"""
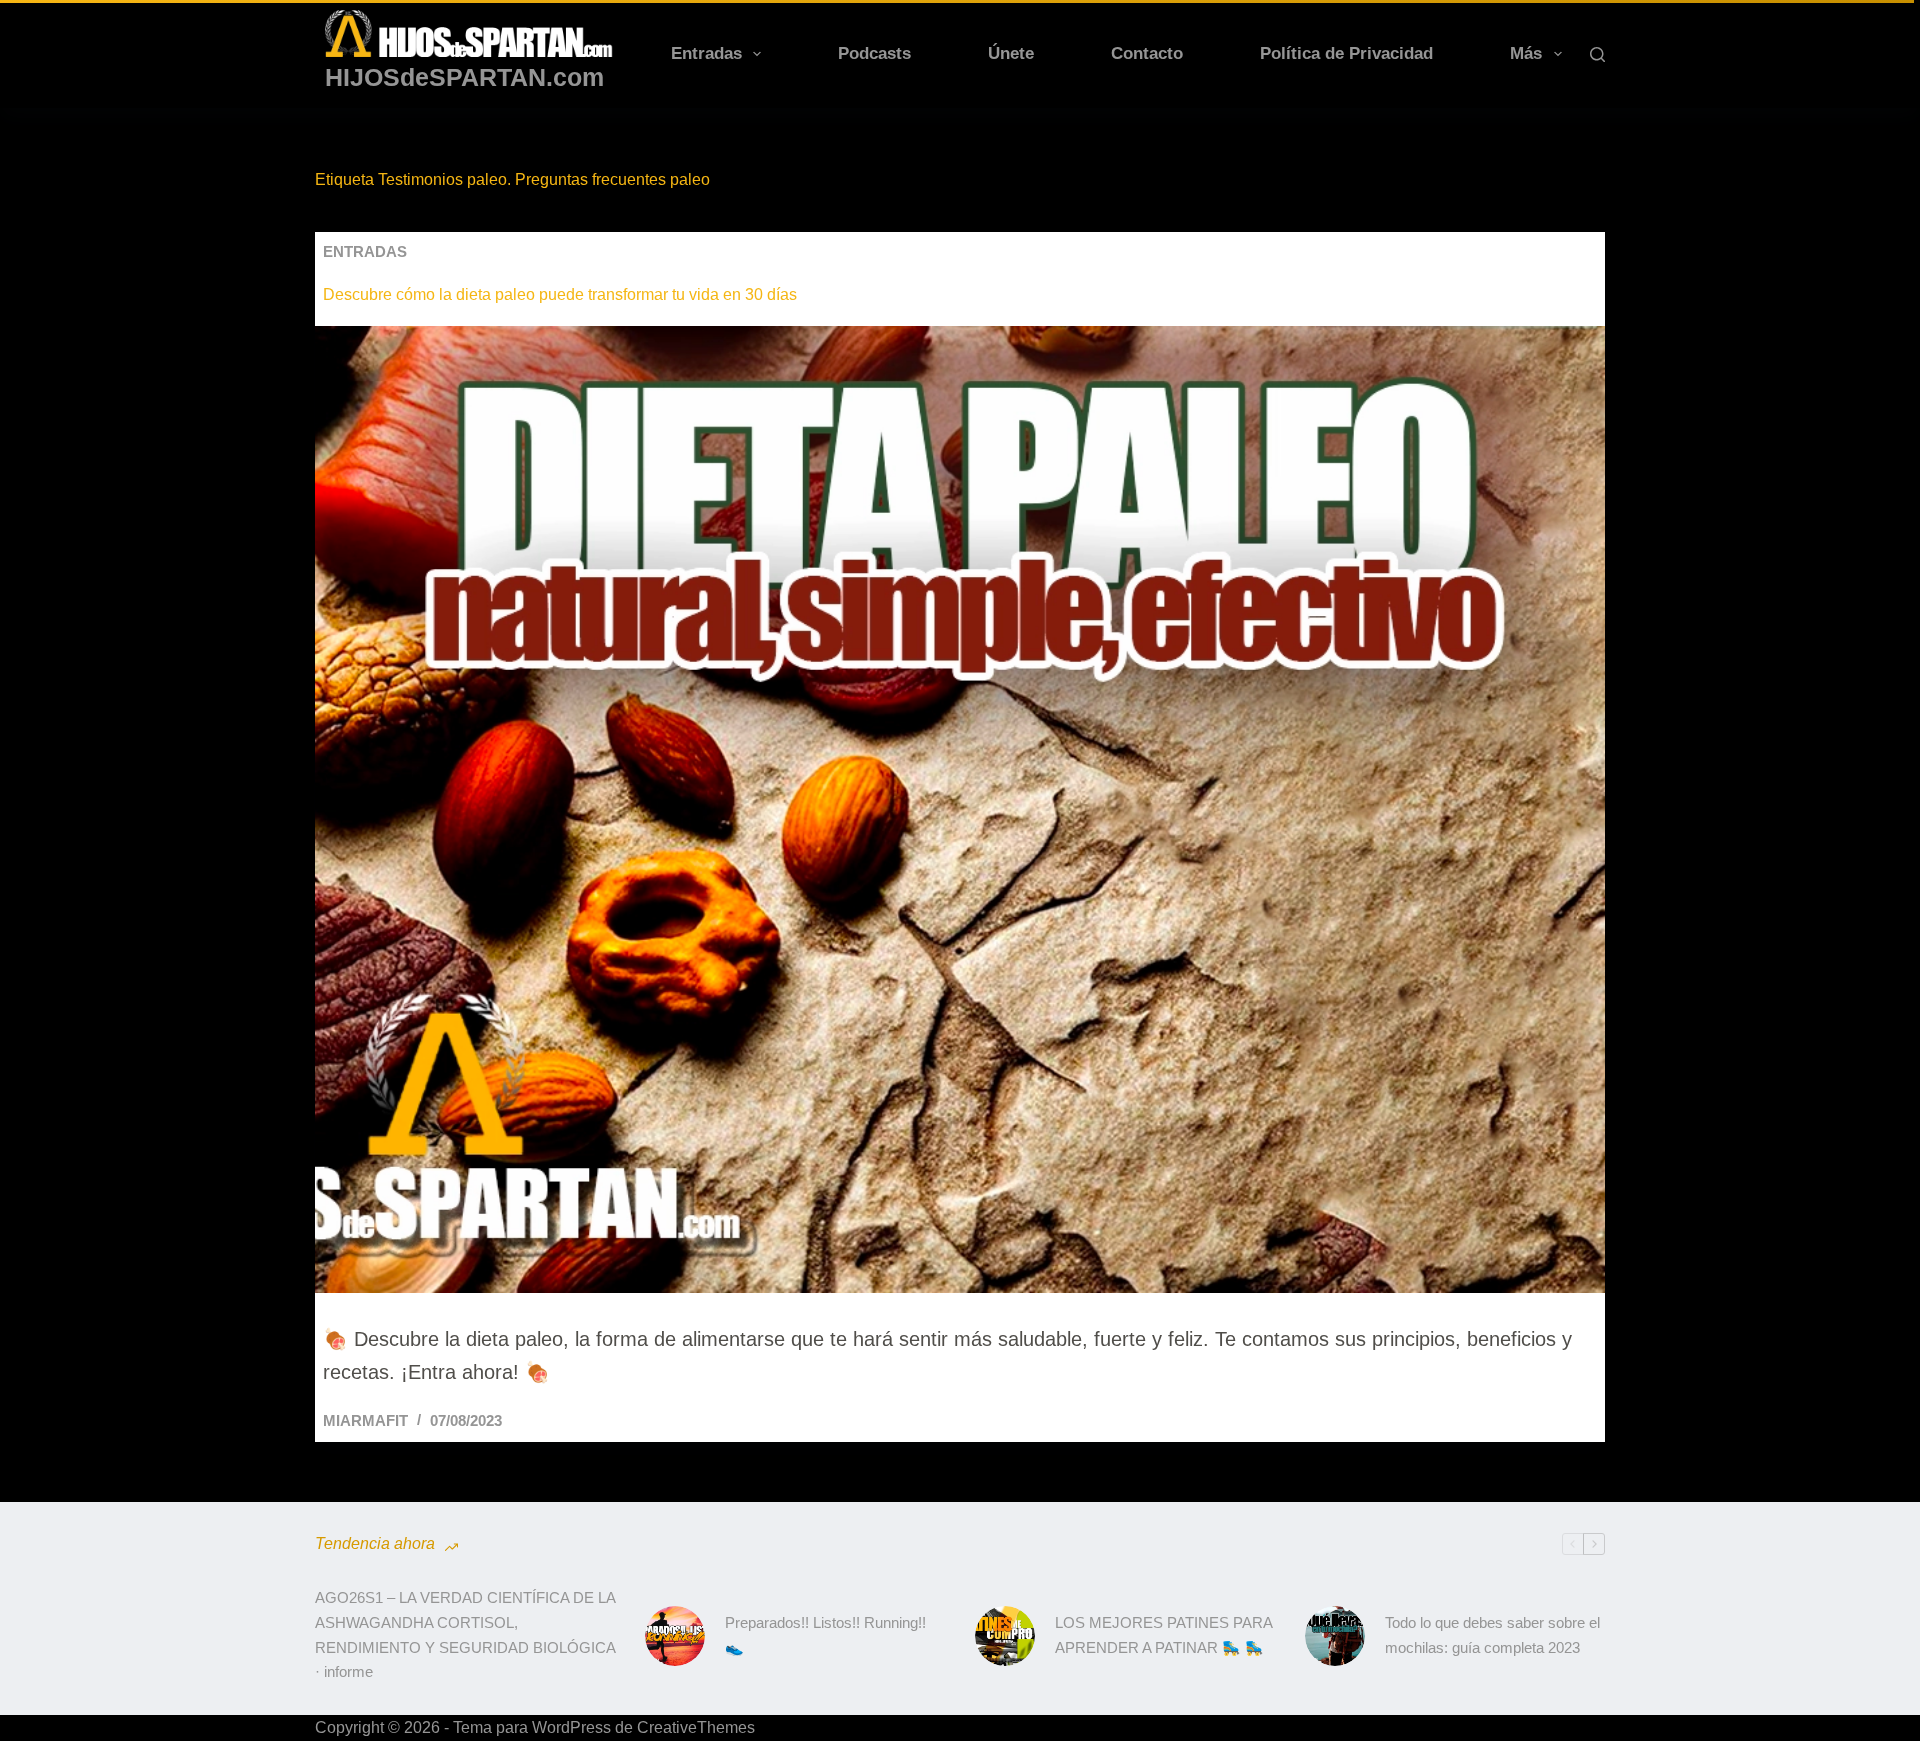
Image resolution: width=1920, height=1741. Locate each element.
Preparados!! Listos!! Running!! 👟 (825, 1635)
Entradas (706, 53)
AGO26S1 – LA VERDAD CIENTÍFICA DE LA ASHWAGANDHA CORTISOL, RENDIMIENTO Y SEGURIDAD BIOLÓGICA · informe (465, 1634)
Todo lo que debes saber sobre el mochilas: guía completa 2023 (1492, 1635)
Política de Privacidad (1346, 53)
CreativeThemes (696, 1727)
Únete (1011, 53)
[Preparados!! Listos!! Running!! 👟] (675, 1636)
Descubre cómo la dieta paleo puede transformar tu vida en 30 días (560, 294)
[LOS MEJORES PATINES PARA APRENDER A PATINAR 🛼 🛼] (1005, 1636)
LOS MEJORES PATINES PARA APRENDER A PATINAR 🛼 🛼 (1163, 1635)
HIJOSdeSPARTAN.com (464, 77)
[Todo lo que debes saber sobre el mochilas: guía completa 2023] (1335, 1636)
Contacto (1147, 53)
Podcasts (874, 53)
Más (1526, 53)
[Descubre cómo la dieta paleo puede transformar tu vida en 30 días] (960, 810)
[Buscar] (1597, 54)
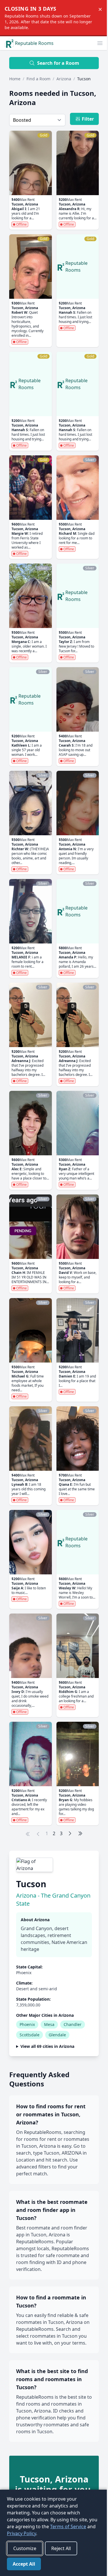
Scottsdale (29, 2034)
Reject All (61, 2548)
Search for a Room (58, 63)
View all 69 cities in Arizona (47, 2069)
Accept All (24, 2564)
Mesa (49, 2024)
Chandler (73, 2024)
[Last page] (80, 1833)
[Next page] (70, 1833)
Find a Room (38, 78)
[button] (100, 43)
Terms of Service (77, 2526)
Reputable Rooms (34, 43)
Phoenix (27, 2024)
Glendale (57, 2034)
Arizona (63, 78)
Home (14, 78)
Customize (24, 2548)
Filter (88, 119)
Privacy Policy (31, 2533)
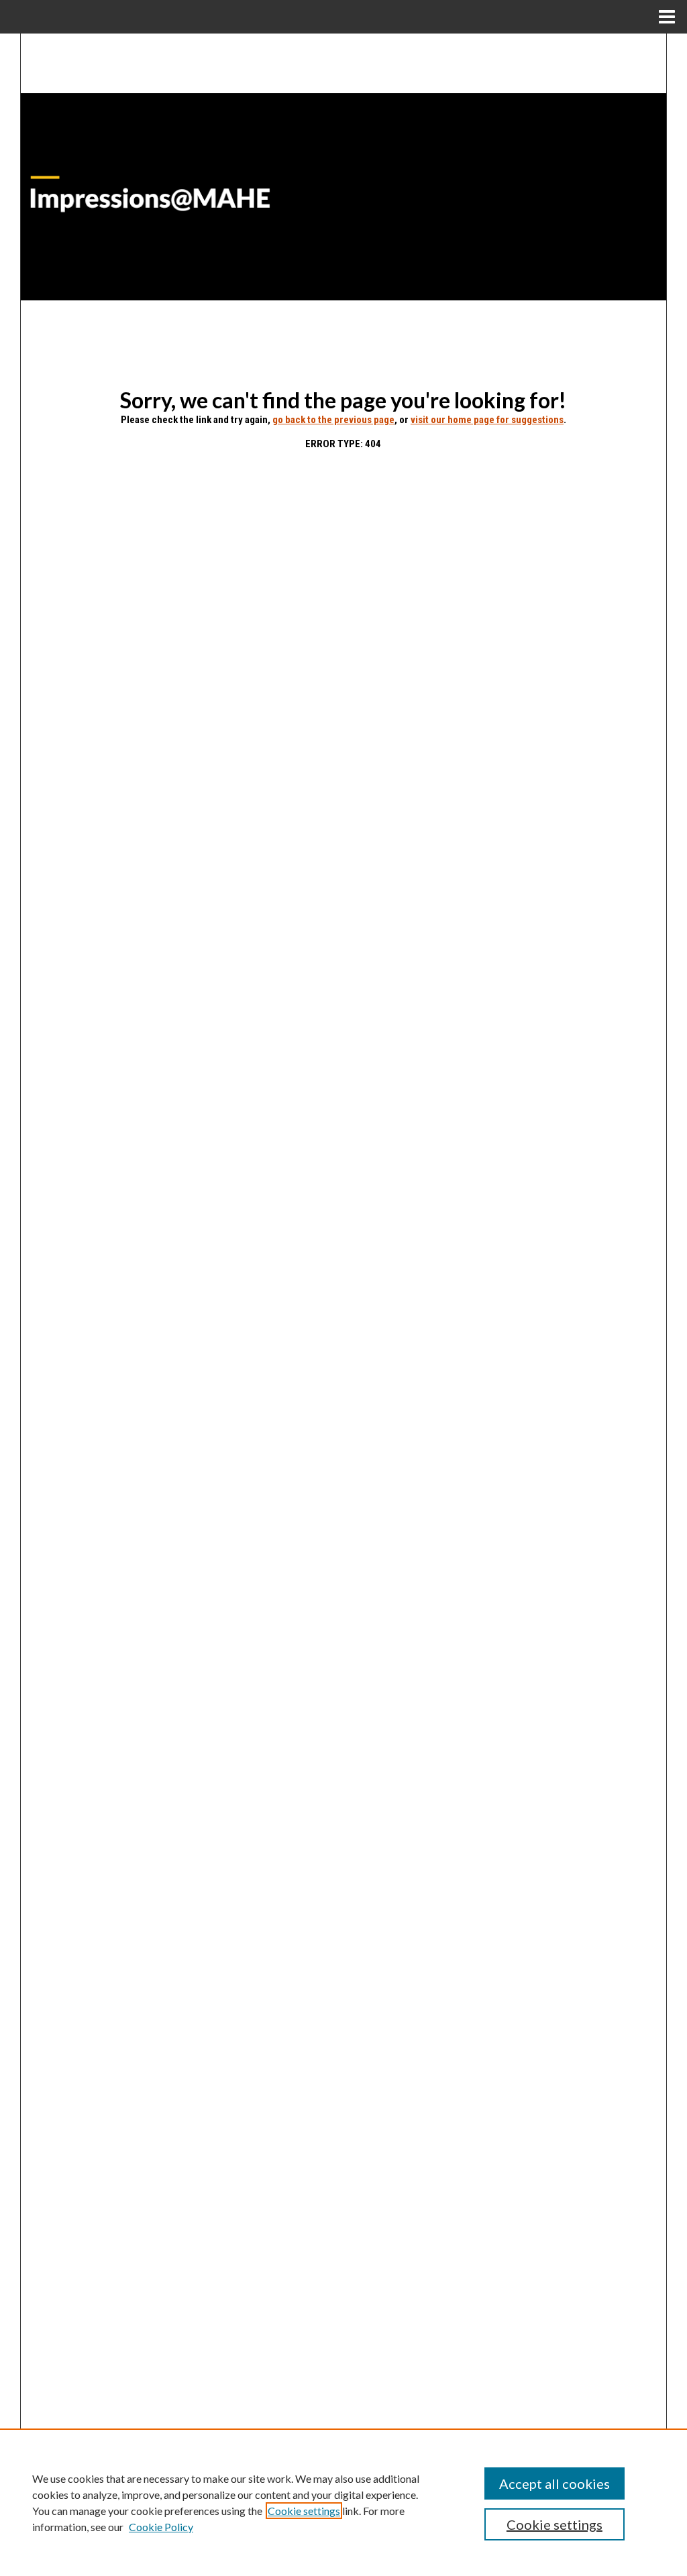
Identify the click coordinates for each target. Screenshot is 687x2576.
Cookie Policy (161, 2526)
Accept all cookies (554, 2483)
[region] (343, 2502)
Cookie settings (304, 2510)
"""
* [Work task]:
Every line above in which the word "Preparados" occurs is to be copied.

* [Solved exercise]:
Preparados!! Listos!! Running!! 👟 (825, 1635)
[Preparados!! Listos!! Running!! 👟] (675, 1636)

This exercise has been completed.